En invierno, un aumento de 1 W/m² en la exposición media a los UVA correspondía a una disminución de 0,015 mmol/L durante dos días. En siete días, la diferencia alcanzaba 0,027 mmol/L. Sobre todo, la disminución era más marcada cuando la luz disponible era escasa y luego tendía a estabilizarse.

¿Por qué observar los UVA? Esta parte de la radiación solar atraviesa la atmósfera y llega a nuestra piel. Varios mecanismos biológicos podrían relacionar la luz con el funcionamiento del organismo.

El equipo también utilizó otra información disponible en el UK Biobank: el uso de los soláriums. Durante el seguimiento, los usuarios ocasionales presentaban menos diagnósticos de diabetes tipo 2 que los no usuarios. La diferencia era aún más marcada entre los usuarios frecuentes.

Este resultado requiere mucha prudencia. Las personas que utilizan un solárium pueden diferir de las demás por su edad, su estilo de vida u otras características. Los análisis corrigen varios factores conocidos, pero un estudio observacional nunca puede eliminar todas esas diferencias. Por tanto, no demuestra que las cabinas de rayos UV protejan contra la diabetes.

Tampoco se trata de una invitación a aumentar la exposición a los rayos ultravioleta. La radiación UV es un factor de riesgo reconocido para el cáncer de piel. El interés de estos resultados está en otro aspecto: comprender si ciertos efectos biológicos de la luz podrían contribuir al control de la glucosa sin reproducir sus efectos nocivos.

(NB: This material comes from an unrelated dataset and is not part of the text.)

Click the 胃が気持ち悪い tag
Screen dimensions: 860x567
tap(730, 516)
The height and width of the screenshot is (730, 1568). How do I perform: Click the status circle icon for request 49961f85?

Los investigadores deberán precisar ahora los mecanismos implicados y comprobar estas asociaciones en otras poblaciones y mediante otros métodos. En particular, sigue abierta una pregunta: ¿qué parte del fenómeno procede directamente de la luz y qué parte depende de los hábitos relacionados con las estaciones y del tiempo que se pasa al aire libre?